Une femme n’est qu’une femme
Au milieu de cette affaire de vengeance, il y a Laura, seule chance pour Paul de faire basculer le procès criminel en procès d’intentions. La femme devient rapidement l’accusée, l’origine du crime. La scène du témoignage de Laura est probablement l’un des plus beaux exemples de démonstration féministe par l’absurde de la part d’un Preminger qui ne cache ni la dualité de son personnage, ni son effroi devant le jugement masculin. Au milieu d’un huis clos qui se joue des longueurs verbales en y captant les multiples visages d’une justice brinquebalante, le jugement de l’agression devient celui de la violée : harcelée par l’accusation qui fait du viol le simple résultat d’une conduite immorale, Laura doit avouer. Avouer qu’elle aime sortir le soir car elle s’ennuie, avouer qu’elle a eu peur de refuser de monter dans la voiture de son bourreau, avouer, sous les éclats de rire tonitruants et funèbres de la salle, qu’elle a perdu, dans la bataille, sa petite culotte ensanglantée. Elle n’est pas la victime ultime, l’étendard d’une thèse pour son créateur : Laura est une petite séductrice de comptoir, un peu secouée par la peur de la solitude. Elle est la proie rêvée d’un écosystème qui voit dans le meurtre une raison valable de juger et dans le viol une décoration trompeuse.
Mais, pour couronner la complexité du portrait d’ensemble de Preminger, Laura est aussi celle qui défend son deuxième bourreau, un mari visiblement prompt à la raclée et peu sensible à la mort de son prochain. Autopsie d’un meutre est en fait le procès de la surenchère morale symbolique des juges et des jugés (dont l’apothéose est la présentation de Manion comme un militaire remarquable rentrant de Corée) dans un pays prêt à sacrifier les faits, les femmes et la justice sur l’autel de la bravoure et du bon sens viril. La punition du viol est réelle mais elle sort du cadre de l’acceptation collective pour entrer dans la vengeance pure tandis que le meurtre de vengeance, tout aussi réel, restera impuni.

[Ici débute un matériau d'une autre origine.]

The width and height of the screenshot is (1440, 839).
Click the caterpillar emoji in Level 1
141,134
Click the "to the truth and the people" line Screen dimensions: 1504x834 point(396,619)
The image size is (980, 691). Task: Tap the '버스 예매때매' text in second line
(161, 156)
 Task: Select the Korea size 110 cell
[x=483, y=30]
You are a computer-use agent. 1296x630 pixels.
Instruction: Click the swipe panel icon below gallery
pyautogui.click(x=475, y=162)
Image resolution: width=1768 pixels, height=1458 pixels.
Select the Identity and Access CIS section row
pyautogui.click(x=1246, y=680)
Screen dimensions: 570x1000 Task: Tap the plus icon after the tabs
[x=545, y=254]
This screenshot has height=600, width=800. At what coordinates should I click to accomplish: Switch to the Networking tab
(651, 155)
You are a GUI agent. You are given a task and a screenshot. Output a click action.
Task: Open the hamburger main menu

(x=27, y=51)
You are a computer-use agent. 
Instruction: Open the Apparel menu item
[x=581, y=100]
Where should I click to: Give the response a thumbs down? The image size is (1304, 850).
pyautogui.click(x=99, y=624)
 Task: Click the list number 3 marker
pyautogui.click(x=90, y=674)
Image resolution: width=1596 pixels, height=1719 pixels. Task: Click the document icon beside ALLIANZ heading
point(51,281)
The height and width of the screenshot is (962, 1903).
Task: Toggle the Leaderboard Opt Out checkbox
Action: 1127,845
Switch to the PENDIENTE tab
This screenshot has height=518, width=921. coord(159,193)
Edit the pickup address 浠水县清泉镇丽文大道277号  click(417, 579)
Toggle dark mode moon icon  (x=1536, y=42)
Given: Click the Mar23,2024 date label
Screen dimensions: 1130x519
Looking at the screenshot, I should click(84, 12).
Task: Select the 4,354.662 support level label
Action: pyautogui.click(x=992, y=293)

Le film est évidemment le succès de son réalisateur, Otto Preminger, qui, tout en observant à la loupe les détails de son théâtre, fait jaillir de l’image, qu’elle soit intime ou publique, l’humanité dans ce qu’elle contient de plus noble, de plus poignant et de plus immonde. Mais il serait bien dommage d’en oublier ses relais directs, les acteurs tous impeccables, dont un James Stewart qui semble renouer avec l’emphase de Monsieur Smith au Sénat sans en imposer la grandiloquence didactique parfois trop appuyée, et surtout Lee Remick, toujours volatile et mystérieuse, capable de basculer en un clin d’œil de la vamp paupérisée à un état de terreur que seule l’incompréhension peut faire éclater. Elle est l’oubliée criante, celle qui n’aura pu ni se défendre ni demander réparation, celle qui prouve, après le procès, l’impossibilité d’un droit dicté par les hommes conjointe à une justice rendue par les mêmes.